====== Dataset records

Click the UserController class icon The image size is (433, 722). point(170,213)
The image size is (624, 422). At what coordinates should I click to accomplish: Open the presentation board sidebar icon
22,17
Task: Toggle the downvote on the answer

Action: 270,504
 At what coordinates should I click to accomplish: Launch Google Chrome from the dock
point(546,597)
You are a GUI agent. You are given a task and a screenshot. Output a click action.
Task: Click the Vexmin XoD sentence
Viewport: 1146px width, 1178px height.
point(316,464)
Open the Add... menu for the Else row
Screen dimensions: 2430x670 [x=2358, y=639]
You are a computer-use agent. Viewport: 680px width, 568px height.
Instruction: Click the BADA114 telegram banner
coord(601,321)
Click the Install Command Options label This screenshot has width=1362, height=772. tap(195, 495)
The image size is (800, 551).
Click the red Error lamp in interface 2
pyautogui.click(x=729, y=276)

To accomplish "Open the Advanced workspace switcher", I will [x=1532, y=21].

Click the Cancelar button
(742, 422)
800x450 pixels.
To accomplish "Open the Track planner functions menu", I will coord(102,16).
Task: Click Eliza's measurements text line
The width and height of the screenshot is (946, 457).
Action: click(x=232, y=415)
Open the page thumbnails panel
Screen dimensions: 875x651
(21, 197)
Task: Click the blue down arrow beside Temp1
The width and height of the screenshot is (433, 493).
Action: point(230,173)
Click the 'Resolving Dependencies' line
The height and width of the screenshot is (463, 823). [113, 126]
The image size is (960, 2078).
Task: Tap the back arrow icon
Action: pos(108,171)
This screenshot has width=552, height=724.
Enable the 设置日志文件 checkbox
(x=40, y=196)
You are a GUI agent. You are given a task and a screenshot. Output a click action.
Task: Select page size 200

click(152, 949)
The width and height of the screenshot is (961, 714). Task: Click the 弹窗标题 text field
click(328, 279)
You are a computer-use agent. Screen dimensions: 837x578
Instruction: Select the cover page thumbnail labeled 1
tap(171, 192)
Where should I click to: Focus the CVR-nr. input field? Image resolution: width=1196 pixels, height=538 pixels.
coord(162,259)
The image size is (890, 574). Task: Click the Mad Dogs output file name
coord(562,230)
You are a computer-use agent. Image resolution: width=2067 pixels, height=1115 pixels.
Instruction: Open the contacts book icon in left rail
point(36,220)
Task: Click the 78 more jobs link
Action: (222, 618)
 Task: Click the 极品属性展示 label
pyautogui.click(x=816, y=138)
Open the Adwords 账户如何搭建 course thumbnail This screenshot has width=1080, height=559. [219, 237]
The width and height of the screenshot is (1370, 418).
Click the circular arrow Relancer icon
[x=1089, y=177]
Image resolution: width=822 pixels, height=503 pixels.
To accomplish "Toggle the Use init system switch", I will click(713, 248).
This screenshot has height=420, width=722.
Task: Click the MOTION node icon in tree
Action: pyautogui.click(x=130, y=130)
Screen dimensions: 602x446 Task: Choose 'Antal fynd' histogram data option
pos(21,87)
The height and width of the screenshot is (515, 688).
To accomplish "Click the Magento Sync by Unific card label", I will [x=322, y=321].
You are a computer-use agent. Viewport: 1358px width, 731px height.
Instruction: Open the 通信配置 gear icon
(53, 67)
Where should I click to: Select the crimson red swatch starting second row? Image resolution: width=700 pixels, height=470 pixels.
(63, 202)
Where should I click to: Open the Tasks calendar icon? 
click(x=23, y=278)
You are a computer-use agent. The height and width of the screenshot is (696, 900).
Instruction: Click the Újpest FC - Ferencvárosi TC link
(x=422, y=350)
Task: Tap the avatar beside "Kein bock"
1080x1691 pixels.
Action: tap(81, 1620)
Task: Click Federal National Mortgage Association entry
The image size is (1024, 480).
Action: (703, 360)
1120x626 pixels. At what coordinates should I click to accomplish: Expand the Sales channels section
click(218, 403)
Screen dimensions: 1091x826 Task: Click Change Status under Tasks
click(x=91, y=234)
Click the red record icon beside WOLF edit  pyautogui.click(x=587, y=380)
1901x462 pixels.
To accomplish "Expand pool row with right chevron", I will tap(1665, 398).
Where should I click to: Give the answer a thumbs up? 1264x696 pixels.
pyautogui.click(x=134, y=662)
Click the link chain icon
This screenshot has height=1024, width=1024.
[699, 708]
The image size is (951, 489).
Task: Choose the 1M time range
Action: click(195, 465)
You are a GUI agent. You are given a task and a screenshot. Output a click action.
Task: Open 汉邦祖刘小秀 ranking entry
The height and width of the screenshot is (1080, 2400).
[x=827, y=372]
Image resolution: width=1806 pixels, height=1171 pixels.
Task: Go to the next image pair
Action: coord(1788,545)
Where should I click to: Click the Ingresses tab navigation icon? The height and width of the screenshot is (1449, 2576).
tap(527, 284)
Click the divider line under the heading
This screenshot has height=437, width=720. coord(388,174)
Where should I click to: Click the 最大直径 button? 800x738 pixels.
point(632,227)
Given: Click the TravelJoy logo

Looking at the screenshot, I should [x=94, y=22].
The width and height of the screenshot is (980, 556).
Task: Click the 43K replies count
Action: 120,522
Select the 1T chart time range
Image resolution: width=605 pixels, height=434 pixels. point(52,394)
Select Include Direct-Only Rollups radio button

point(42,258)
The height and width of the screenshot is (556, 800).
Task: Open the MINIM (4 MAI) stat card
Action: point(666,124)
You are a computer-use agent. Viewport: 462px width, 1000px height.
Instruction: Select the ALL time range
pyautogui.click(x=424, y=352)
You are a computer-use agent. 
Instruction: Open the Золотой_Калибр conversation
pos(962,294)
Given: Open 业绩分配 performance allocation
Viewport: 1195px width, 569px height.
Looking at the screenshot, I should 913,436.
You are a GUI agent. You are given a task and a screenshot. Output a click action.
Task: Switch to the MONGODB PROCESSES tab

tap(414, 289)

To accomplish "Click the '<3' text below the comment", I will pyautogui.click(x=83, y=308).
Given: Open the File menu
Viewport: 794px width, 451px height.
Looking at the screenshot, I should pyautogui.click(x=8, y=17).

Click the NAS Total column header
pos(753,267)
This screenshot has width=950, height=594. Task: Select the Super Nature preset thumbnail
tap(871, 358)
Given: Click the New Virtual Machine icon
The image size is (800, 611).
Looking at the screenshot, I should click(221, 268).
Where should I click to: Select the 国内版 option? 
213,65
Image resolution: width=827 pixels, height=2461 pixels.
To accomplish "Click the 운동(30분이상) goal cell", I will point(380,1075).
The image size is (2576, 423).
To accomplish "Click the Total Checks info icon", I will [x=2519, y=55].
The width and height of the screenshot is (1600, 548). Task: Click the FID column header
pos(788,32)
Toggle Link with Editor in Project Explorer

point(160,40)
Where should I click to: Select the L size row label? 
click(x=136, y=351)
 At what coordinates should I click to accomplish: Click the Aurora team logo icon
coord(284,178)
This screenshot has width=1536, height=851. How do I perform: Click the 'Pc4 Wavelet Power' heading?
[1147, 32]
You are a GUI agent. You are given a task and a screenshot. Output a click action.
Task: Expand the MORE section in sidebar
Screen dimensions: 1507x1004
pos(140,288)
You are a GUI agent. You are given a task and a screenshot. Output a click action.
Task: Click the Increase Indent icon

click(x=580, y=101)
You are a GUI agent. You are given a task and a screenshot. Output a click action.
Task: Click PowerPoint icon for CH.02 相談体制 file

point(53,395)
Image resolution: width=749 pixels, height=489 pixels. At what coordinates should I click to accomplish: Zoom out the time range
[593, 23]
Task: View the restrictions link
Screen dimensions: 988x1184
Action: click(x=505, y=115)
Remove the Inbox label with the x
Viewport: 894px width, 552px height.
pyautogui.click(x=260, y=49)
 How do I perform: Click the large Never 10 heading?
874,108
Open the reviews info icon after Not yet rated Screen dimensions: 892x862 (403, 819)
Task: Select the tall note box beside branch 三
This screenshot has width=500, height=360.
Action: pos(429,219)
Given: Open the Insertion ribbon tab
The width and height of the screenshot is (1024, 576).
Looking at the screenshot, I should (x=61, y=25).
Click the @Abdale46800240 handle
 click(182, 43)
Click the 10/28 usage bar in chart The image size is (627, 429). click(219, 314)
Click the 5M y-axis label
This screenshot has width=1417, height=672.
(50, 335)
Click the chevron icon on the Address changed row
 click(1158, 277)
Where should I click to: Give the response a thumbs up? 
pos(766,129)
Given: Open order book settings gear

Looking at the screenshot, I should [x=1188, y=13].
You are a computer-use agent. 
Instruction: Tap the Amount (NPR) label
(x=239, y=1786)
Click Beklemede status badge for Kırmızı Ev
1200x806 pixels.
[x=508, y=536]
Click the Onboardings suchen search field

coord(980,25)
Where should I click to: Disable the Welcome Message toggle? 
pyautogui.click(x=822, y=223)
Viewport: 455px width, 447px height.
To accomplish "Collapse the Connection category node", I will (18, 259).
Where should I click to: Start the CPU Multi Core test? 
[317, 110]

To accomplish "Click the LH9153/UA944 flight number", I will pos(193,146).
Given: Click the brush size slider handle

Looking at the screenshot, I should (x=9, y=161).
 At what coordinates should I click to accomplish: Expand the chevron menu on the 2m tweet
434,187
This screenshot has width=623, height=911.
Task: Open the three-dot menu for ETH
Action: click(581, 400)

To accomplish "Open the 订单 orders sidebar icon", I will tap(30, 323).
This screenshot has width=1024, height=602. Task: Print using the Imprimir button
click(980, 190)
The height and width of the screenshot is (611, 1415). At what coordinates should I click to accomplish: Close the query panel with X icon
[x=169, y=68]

============

**What to do**. Look through the entries for the string "entry". Every line that has it belongs in the answer.

**Answer to this task**.
Task: Click Federal National Mortgage Association entry
Task: Open 汉邦祖刘小秀 ranking entry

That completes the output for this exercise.